Unmittelbar zu Beginn des Düsseldorfer Prozesses am 6.Januar 1988 gegen Abbas Hamadi hatte der Vorsitzende Richter in einer Erklärung des Gerichts unmißverständlich festgestellt, daß sich der Strafsenat „nicht unter Druck setzen lassen“ werde und das Verfahren „völlig unabhängig“ nach rechtsstaatlichen Gesichtspunkten zu Ende führen werde. Über eine mögliche Begnadigung und Auslieferung des Angeklagten könne nach Ab schluß des Verfahrens allein die Bundesregierung entscheiden, die auf den laufenden Prozeß „keinerlei Einfluß“ habe, hatte Arend mit nachdrücklicher Zustimmung der Verteidigung zu Prozeßbeginn erklärt.

Dem von zahlreichen Journalisten aus dem In- und Ausland mit Spannung verfolgten Zeugenauftritt des Bruders des Angeklagten war ein heftiges Gerangel unter den Anwälten der Hamadi-Brüder vorausgegangen. Die beiden Verteidiger des wegen der Entführung der Deutschen Cordes und Schmidt angeklagten Abbas Hamadi (29) bedrängten dessen Bruder hartnäckig, zur Sache auszusagen: „Ihr Bruder wünscht dies ausdrücklich.
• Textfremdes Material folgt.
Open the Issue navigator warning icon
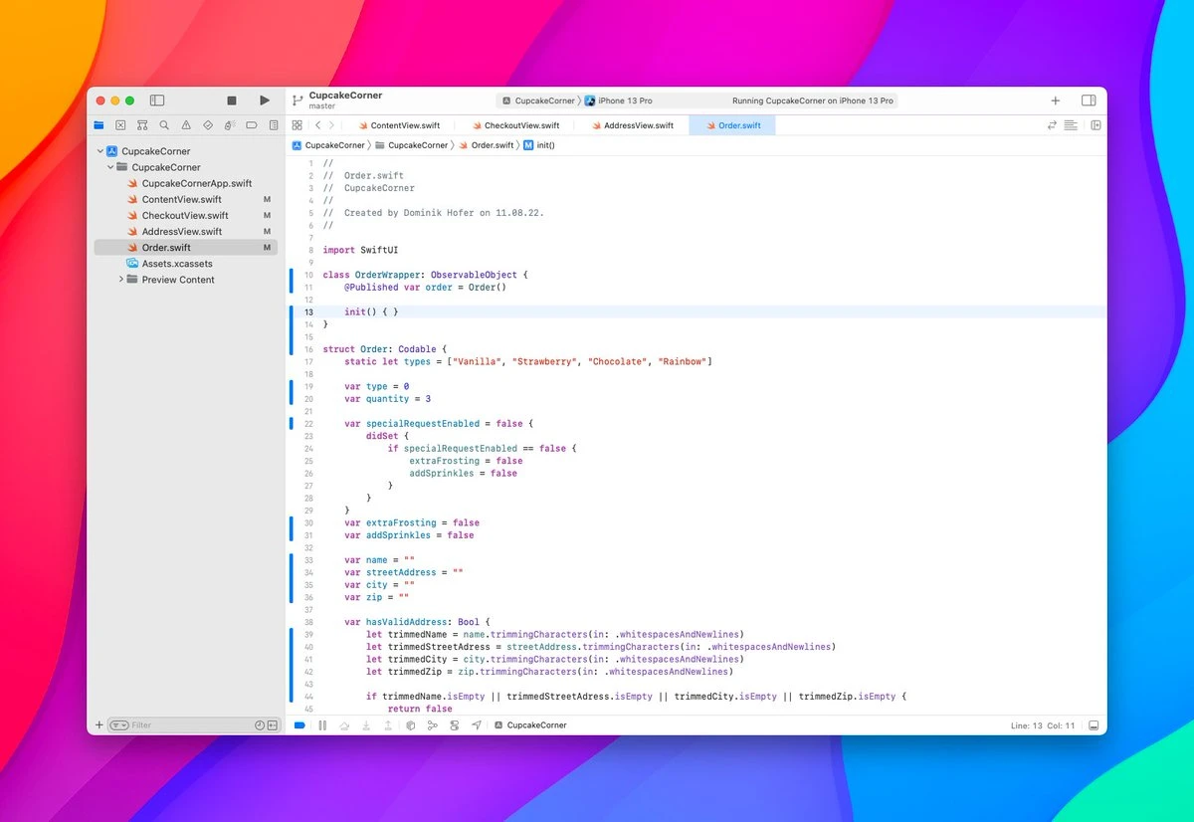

Ihr Bruder und die Verteidigung versprechen sich von ihrer Aussage wesentliche entlastende Momente“, sagte der Frankfurter Rechtsanwalt Eckart C. Hild.

Mohamad Hamadi reagierte auf die Vorhalte der Verteidigung seines Bruders erkennbar ungehalten: „Ich möchte jetzt gar nichts mehr hören, ich habe erklärt, daß ich keine Aussage mache.“ Ebenso entschieden lehnte er die Aufforderung der Verteidiger ab, seinen Zeugenauftritt zu einer öffentlichen Erklärung an die Cordes-Entführer zu nutzen, sie sollen den Kontakt zu den Anwälten der beiden in der Bundesrepublik einsitzenden Hamadi-Brüder suchen.

Zum sichtlichen Unwillen seines nervös auf der Anklagebank gestikulierenden Bruders verließ Mohamad Hamadi mit demonstrativ erhobenen Händen den Gerichtssaal ohne weitere Erklärung. Die Anwälte des Angeklagten begründeten ihr hartnäckiges Drängen auf eine Aussage von Mohamad Hamadi später vor Journalisten damit, daß er bereits gegenüber dem BKA ausgesagt habe, sein Bruder Abbas habe niemals der Hizbollah angehört, er sei ein „völlig a-politischer Mensch“ und habe mit den Aktionen der libanesischen Extremisten überhaupt nichts zu tun.

Überraschung löste Mohamad Hamadi im Gerichtssaal aus, als er sein Geburtsdatum mit „Juli 1968“ angab, wonach er derzeit erst 19 Jahre alt wäre. Sein Bruder Abbas, der das Alter von Mohamad mit 23 Jahren angegeben hatte, reagierte auf diese Aussage mit heftigem Kopfschütteln. Das wirkliche Alter des wegen Flugzeugentführung einsitzenden Libanesen ist für seinen Prozeß von erheblicher Bedeutung: Ist er heute tatsächlich erst 19 Jahre alt, hätte er die ihm zur Last gelegten Taten bereits im Alter von 17 Jahren begangen und mÜßte sich vor einem Frankfurter Jugendgericht verantworten, wo ihn eine Höchststrafe von zehn Jahren erwartet.

Der Prozeß wird am kommenden Dienstag fortgesetzt.